▶ _Dataset records_
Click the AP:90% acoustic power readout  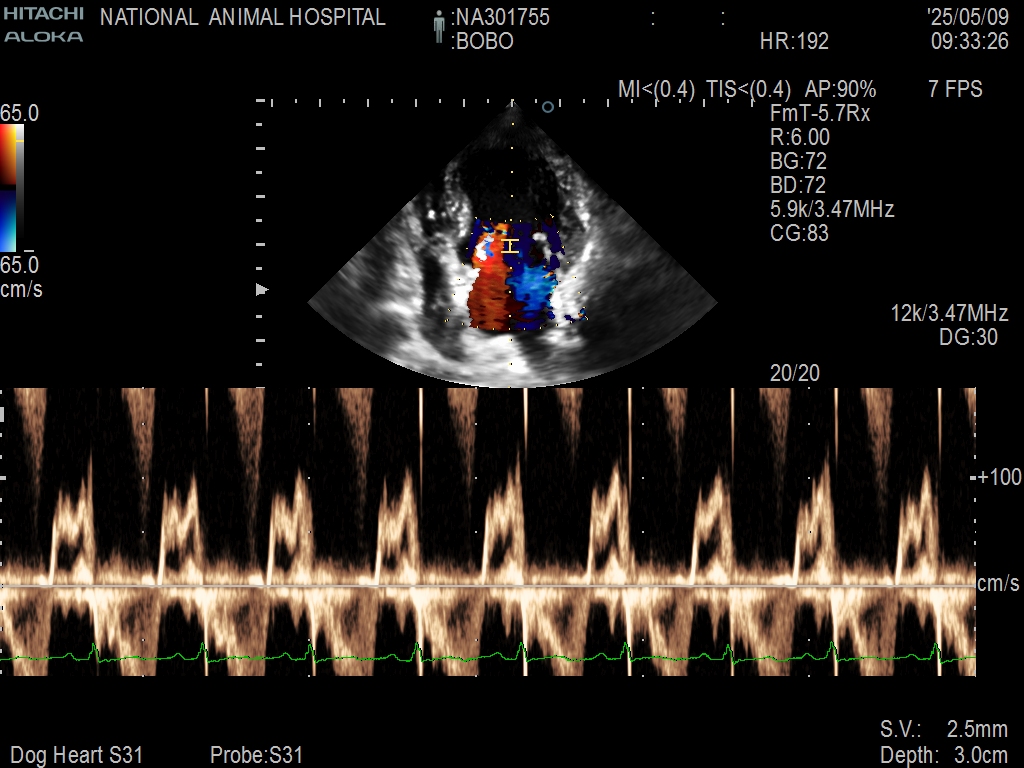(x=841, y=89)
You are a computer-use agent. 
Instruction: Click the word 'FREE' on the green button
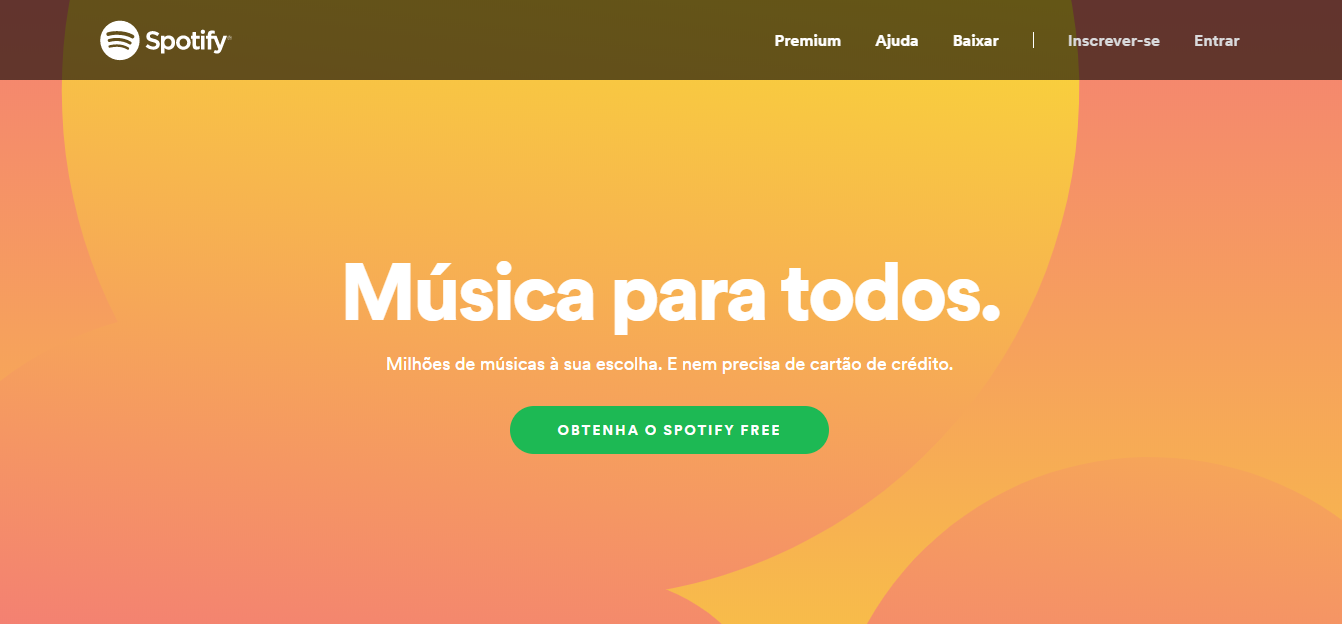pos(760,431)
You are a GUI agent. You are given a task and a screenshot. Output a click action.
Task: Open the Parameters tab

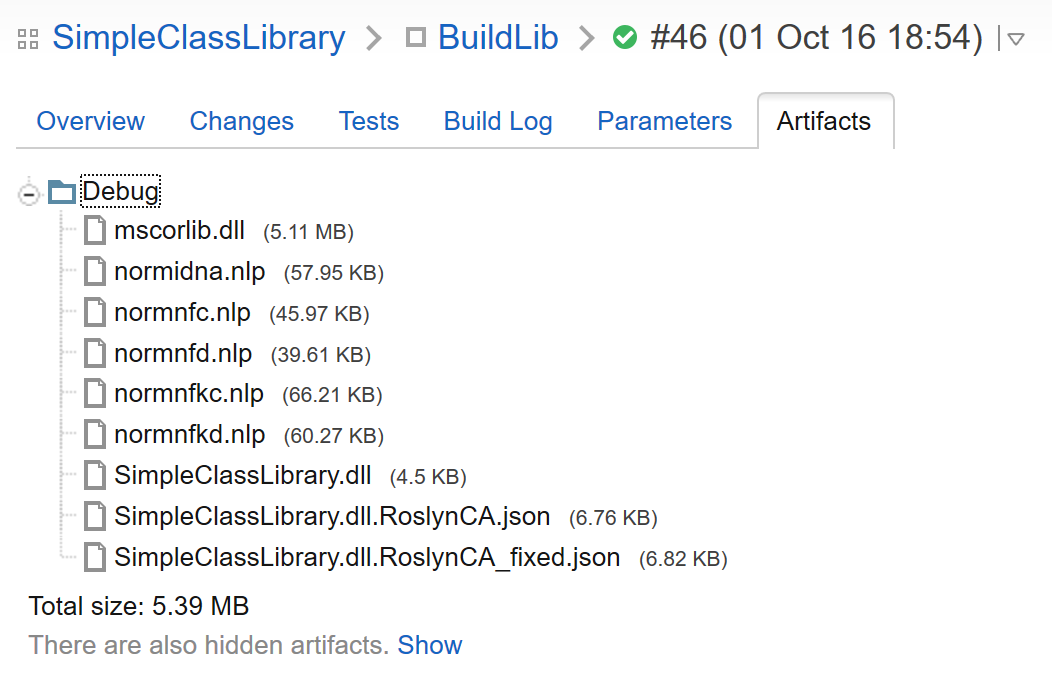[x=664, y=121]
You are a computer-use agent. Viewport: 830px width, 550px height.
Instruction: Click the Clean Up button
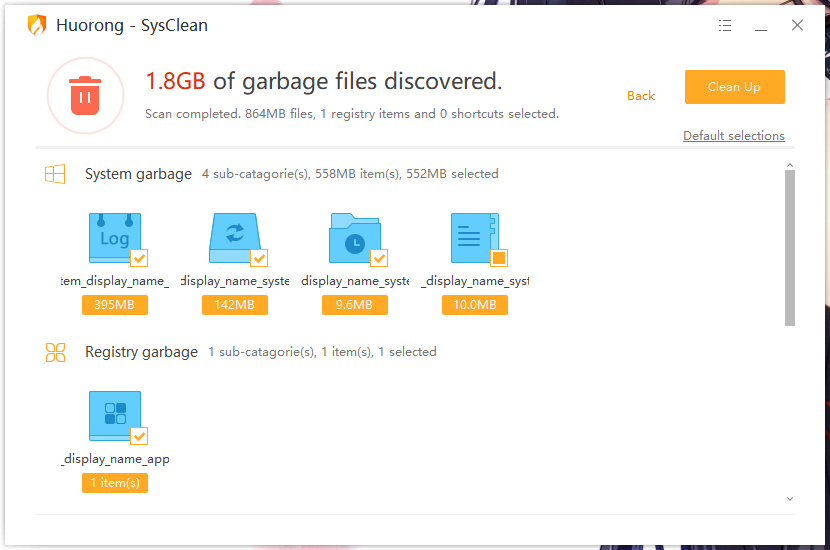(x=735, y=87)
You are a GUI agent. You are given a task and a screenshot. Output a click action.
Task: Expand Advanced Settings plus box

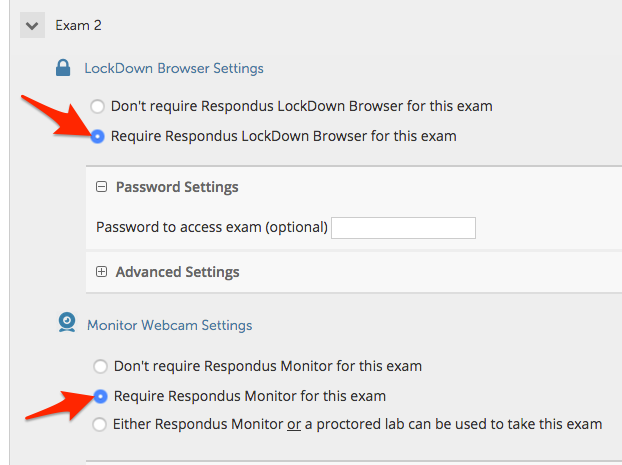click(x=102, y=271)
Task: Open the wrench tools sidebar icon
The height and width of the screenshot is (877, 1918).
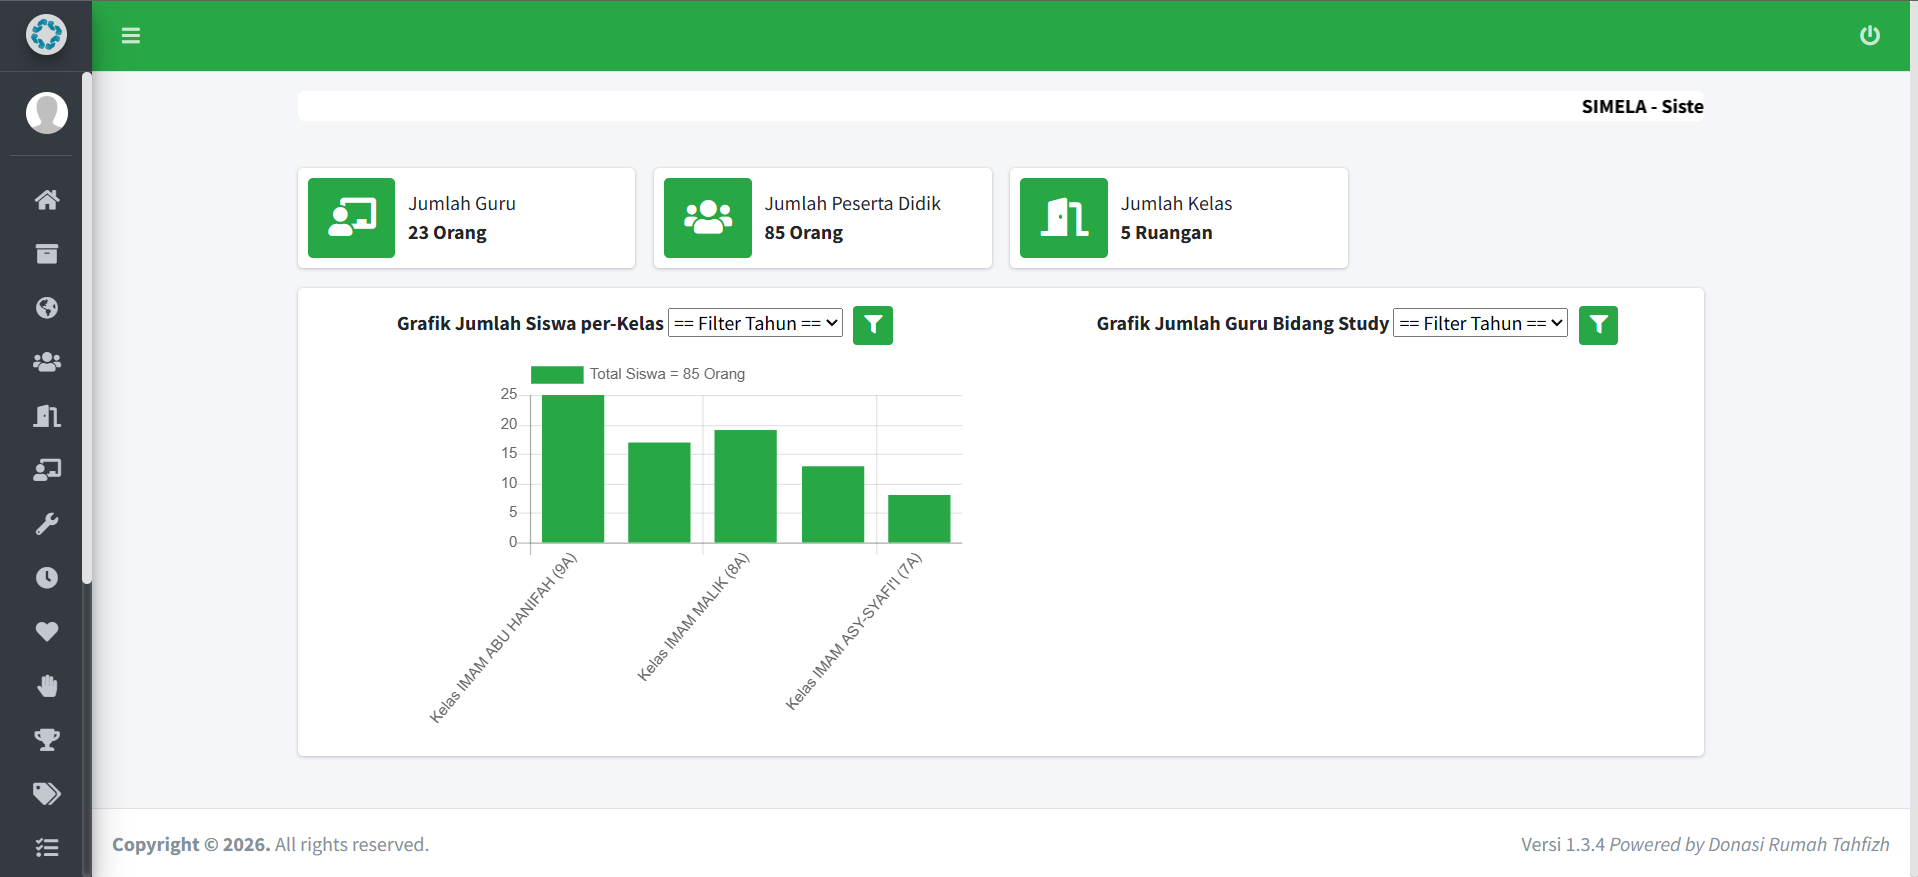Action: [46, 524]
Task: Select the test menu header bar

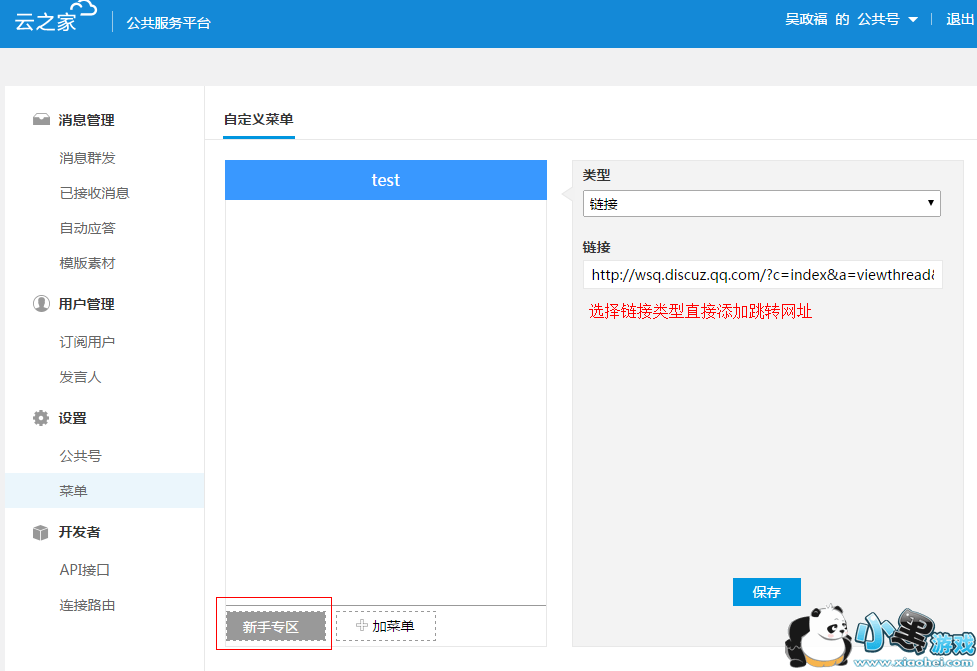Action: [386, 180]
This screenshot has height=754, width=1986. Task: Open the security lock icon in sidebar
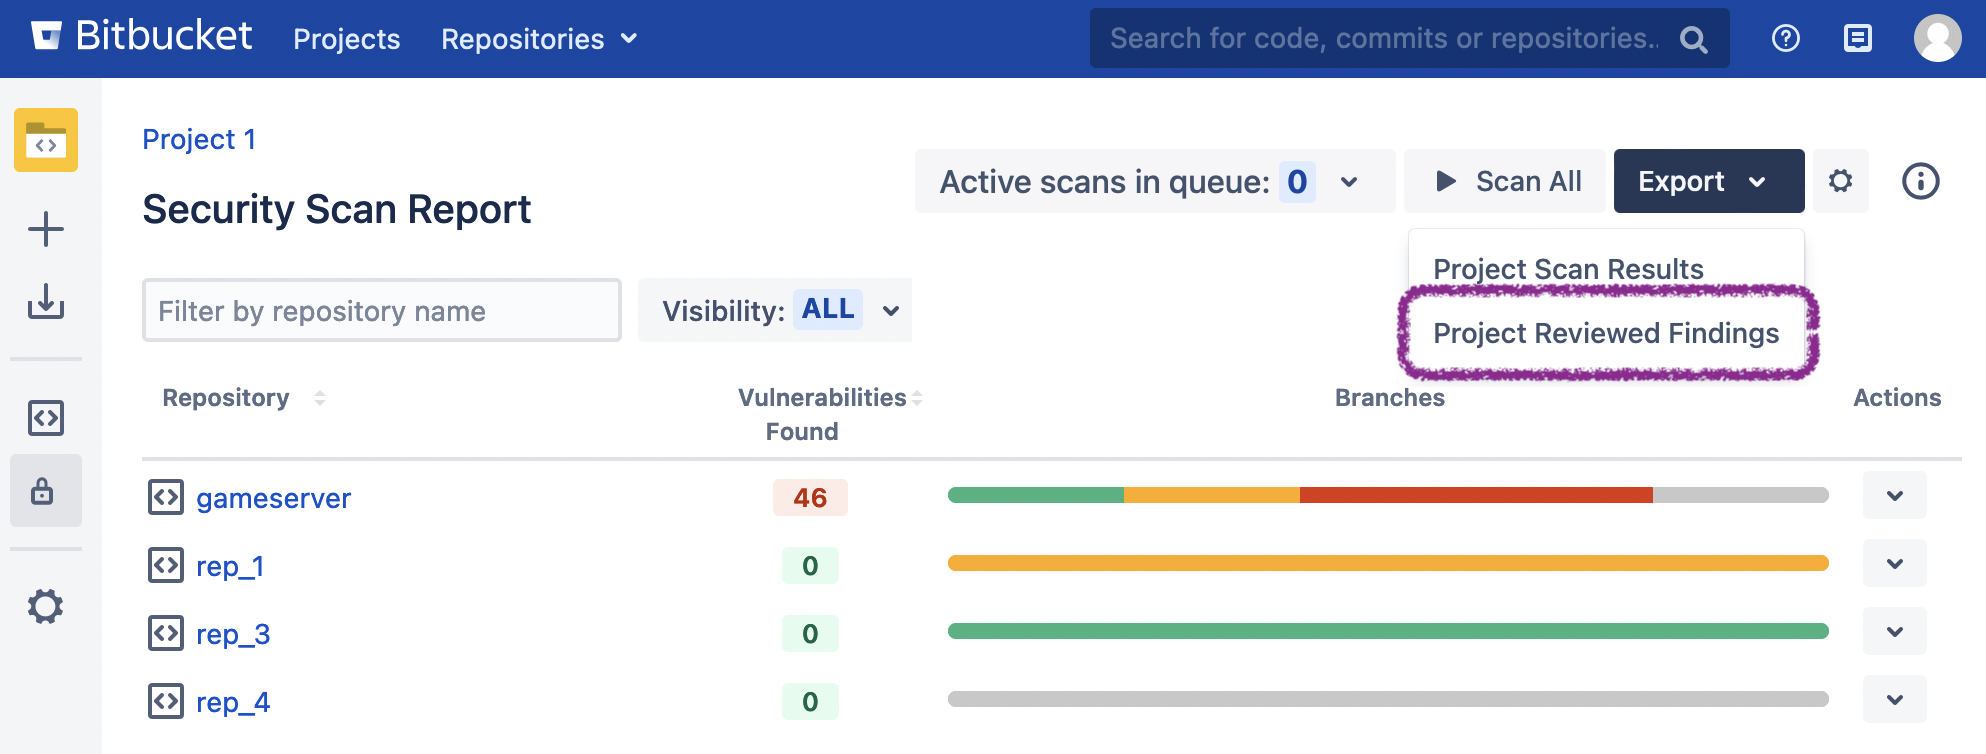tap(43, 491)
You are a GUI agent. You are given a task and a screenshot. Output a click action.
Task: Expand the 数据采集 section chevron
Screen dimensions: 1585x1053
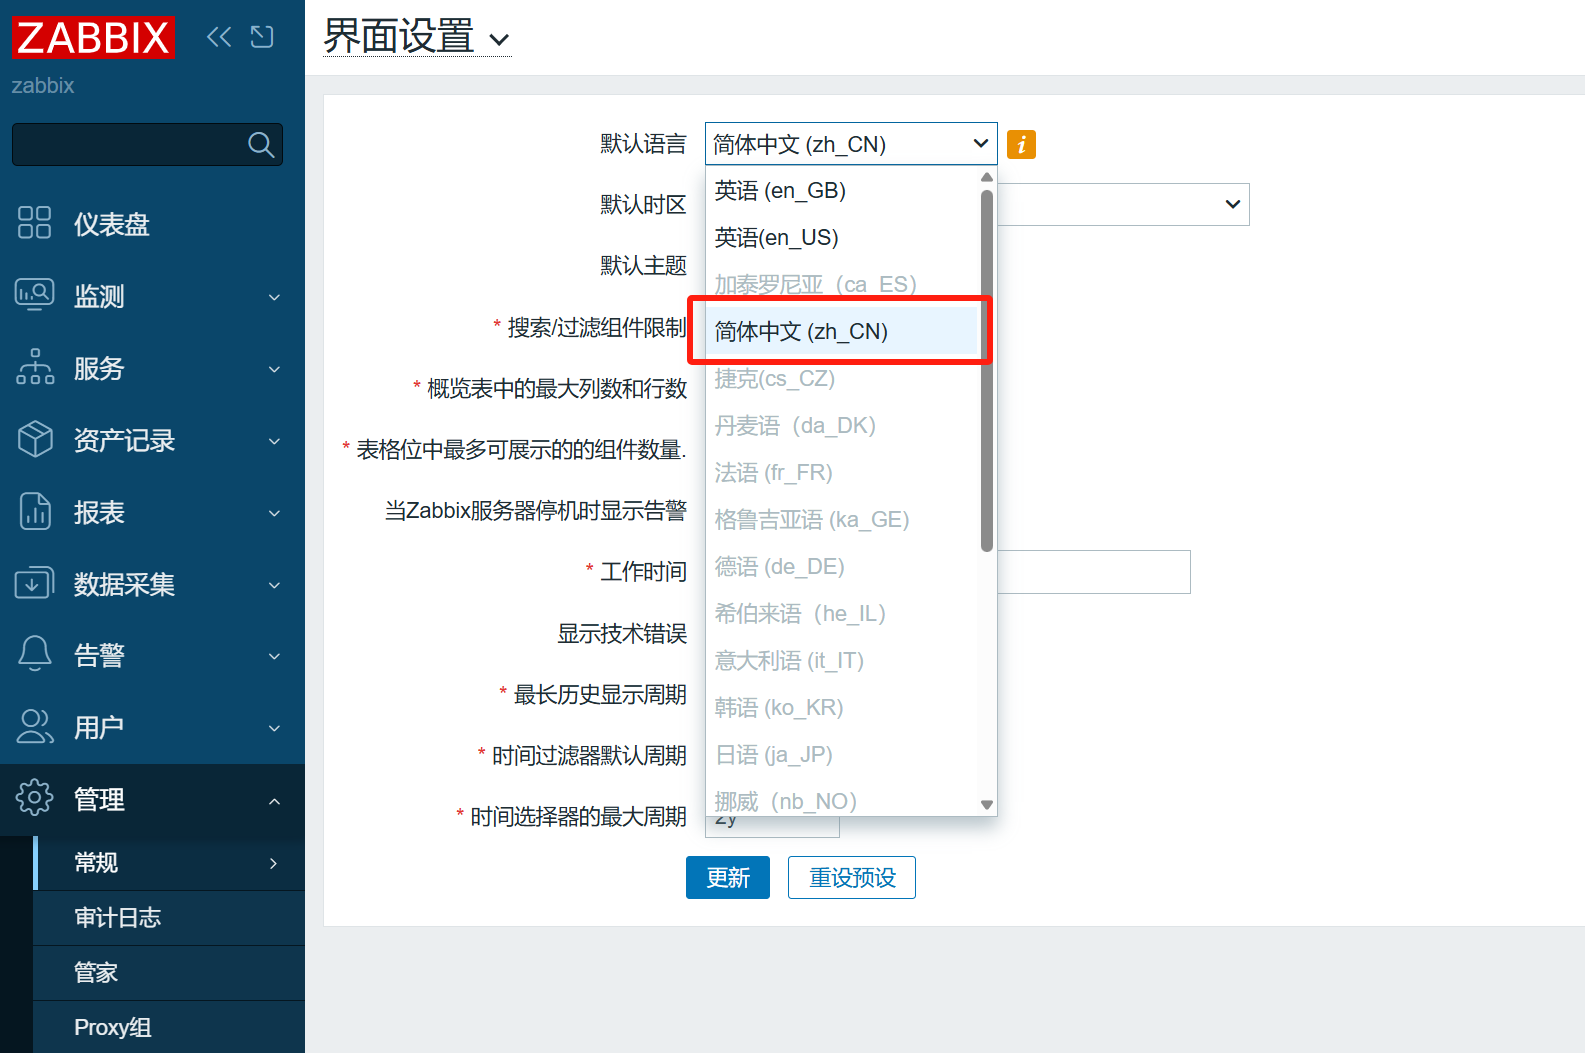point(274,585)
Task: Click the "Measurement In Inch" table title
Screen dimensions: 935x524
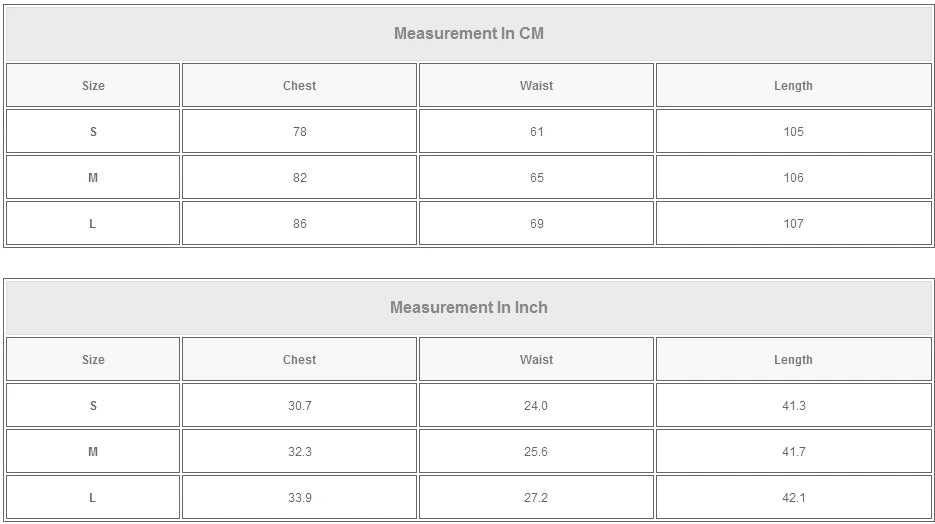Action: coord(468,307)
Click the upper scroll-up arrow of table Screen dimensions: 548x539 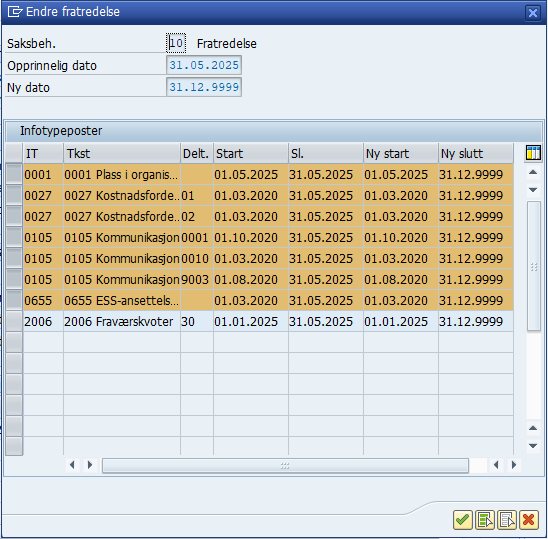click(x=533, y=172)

▶ _Try it_
Of all the lines in the data above, show only those that hold the word "computer".

▶ _Answer to this problem_
You are a computer-use agent. 
You are a computer-use agent. Viewport: 830px width, 550px height.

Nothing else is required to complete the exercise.